Science Art: Rudimentary Simulator, 1963.

Scientific illustration of a very simple flight simulator from the early 1960s.
Scientific illustration of a very simple flight simulator from the early 1960s.

This is Figure 3 from “Man-Machine System Simulation for Flight Vehicles” by Steven Belsley, an article which was published in a journal called (deep breath) IEEE Transactions of the Technical Professional Group on Human Factors in Electronics (which seems to be a fancy way of saying “Humans Using Machines”), Vol HFE-4, No. 1, September 1963 but I found it on the NASA Technical Report Server,

It’s a student pilot in front of a screen showing them how to fly without burning the fuel and taking the risks of getting in a plane and taking off. The screen in question is not a television screen showing video. It’s an oscilloscope, showing altitude (as one horizontal line, being displaced vertically as the plane rises and descends) and vertical acceleration (as a shorter horizontal line, moving vertically on the screen). This rather indirect way of mimicking a plane in flight was used to study “the minimum
comfortable approach speeds for carrier-type landings.” They also had fancier simulators that looked like a genuine control panel with all the real gauges and whatnot, and even a “five-degree-of-freedom motion simulator” that is a sort of miniature cockpit mounted on a swivel at the end of a crane arm rigged to spin in a circle.
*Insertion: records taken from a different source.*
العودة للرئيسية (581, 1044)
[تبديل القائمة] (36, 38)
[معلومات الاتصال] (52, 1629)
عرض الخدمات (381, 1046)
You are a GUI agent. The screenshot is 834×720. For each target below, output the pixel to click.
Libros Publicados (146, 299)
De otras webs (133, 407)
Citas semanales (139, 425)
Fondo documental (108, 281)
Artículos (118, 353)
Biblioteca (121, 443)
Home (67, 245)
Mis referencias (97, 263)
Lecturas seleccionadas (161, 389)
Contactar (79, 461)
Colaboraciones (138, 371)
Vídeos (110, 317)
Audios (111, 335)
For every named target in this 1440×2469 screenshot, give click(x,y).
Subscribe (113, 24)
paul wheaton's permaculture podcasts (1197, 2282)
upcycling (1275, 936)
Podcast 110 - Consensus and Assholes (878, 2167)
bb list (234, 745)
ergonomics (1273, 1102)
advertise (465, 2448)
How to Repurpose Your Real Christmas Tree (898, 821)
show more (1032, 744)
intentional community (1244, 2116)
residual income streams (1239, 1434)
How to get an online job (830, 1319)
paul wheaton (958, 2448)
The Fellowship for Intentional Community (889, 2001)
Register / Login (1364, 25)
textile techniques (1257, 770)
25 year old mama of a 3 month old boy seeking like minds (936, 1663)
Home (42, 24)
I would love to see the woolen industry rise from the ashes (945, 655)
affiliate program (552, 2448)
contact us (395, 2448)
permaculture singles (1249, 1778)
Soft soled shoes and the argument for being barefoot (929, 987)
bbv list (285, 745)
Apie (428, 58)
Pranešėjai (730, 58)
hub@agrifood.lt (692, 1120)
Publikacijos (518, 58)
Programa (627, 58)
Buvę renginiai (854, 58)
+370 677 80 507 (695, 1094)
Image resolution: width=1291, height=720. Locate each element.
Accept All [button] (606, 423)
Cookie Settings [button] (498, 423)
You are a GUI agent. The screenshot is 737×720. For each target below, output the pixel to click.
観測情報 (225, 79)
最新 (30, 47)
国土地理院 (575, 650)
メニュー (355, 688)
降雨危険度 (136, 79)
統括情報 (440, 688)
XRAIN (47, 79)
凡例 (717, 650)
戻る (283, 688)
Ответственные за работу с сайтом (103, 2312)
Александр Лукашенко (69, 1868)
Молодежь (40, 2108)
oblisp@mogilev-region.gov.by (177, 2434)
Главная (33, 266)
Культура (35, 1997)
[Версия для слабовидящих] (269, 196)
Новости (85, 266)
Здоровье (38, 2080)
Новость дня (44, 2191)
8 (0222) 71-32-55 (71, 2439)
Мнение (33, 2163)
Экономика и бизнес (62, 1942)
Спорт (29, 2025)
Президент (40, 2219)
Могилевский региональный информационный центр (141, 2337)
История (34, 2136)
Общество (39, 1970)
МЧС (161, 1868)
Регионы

Which sounds like a very unpleasant carnival ride. Part of what was being tested here was how well people reacted to the machines, how much the test pilots could learn from (and react to) the situations that the simulators were, well, simulating. One of the upshots of the experiments was that it would be a good idea to develop different simulators for different things being tested: airspeed changes, hovering aircraft, different missions, and so on.